Among the lines below, list those containing the string "menu".

(Saved data entries)
'''

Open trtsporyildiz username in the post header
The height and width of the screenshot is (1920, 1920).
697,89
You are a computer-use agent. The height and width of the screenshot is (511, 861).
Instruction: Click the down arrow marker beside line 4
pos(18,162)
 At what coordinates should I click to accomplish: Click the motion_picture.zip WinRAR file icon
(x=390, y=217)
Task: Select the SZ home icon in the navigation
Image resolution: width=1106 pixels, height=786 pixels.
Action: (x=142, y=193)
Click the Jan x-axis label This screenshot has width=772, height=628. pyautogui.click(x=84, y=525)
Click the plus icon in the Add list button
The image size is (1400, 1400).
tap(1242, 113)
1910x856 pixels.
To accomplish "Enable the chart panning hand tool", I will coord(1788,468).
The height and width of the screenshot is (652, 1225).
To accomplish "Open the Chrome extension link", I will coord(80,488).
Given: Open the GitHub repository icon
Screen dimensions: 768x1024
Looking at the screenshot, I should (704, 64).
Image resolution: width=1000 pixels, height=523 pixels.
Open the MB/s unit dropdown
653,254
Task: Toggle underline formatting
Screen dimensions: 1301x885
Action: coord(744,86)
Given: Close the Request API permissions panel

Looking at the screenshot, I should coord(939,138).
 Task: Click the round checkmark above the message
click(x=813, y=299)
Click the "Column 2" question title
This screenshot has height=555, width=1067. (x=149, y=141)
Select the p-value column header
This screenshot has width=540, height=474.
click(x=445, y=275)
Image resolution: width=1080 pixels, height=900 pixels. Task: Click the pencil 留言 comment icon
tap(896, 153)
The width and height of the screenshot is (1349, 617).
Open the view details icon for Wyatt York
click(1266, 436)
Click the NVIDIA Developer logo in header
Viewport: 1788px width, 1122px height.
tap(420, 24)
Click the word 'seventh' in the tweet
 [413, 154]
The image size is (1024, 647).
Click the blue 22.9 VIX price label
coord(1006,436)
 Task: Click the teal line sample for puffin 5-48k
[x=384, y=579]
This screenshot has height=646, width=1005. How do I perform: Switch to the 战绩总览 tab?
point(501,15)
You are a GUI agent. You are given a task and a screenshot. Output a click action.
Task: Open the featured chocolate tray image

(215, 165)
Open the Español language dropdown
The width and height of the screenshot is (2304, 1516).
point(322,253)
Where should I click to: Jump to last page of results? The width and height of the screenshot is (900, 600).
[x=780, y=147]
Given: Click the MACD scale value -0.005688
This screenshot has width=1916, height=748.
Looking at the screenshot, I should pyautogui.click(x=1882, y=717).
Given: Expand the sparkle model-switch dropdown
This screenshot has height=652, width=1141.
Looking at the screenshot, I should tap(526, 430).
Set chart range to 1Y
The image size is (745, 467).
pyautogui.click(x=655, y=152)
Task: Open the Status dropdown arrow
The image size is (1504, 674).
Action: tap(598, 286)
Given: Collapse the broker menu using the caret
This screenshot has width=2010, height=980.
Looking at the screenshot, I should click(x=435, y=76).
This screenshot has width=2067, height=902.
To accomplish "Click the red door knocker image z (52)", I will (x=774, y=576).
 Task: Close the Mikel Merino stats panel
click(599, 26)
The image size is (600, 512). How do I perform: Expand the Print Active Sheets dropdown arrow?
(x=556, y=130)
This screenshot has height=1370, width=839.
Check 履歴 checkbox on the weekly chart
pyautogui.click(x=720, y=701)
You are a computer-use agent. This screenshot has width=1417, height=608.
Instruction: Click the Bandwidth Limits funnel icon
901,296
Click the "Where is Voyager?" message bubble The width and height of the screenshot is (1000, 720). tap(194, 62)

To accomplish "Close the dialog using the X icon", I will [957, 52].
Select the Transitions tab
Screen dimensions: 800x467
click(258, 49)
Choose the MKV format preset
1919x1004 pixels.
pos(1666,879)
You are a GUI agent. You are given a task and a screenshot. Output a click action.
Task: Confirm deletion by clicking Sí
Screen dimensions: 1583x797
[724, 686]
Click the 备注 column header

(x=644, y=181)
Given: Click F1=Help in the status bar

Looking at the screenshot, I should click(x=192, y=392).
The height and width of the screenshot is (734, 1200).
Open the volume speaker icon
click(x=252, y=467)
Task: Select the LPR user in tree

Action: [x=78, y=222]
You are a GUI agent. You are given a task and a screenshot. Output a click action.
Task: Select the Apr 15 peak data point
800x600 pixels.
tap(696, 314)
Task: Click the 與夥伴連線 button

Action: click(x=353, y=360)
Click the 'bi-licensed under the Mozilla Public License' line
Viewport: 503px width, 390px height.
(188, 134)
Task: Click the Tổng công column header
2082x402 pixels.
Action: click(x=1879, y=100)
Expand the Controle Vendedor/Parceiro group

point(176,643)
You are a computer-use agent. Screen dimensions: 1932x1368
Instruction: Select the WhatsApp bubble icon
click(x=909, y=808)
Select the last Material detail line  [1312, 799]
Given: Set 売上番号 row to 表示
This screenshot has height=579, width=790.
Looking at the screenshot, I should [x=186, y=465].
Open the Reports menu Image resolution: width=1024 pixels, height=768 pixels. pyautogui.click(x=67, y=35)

'''

Solution to this task:
Given: Collapse the broker menu using the caret
Open the Reports menu Image resolution: width=1024 pixels, height=768 pixels. pyautogui.click(x=67, y=35)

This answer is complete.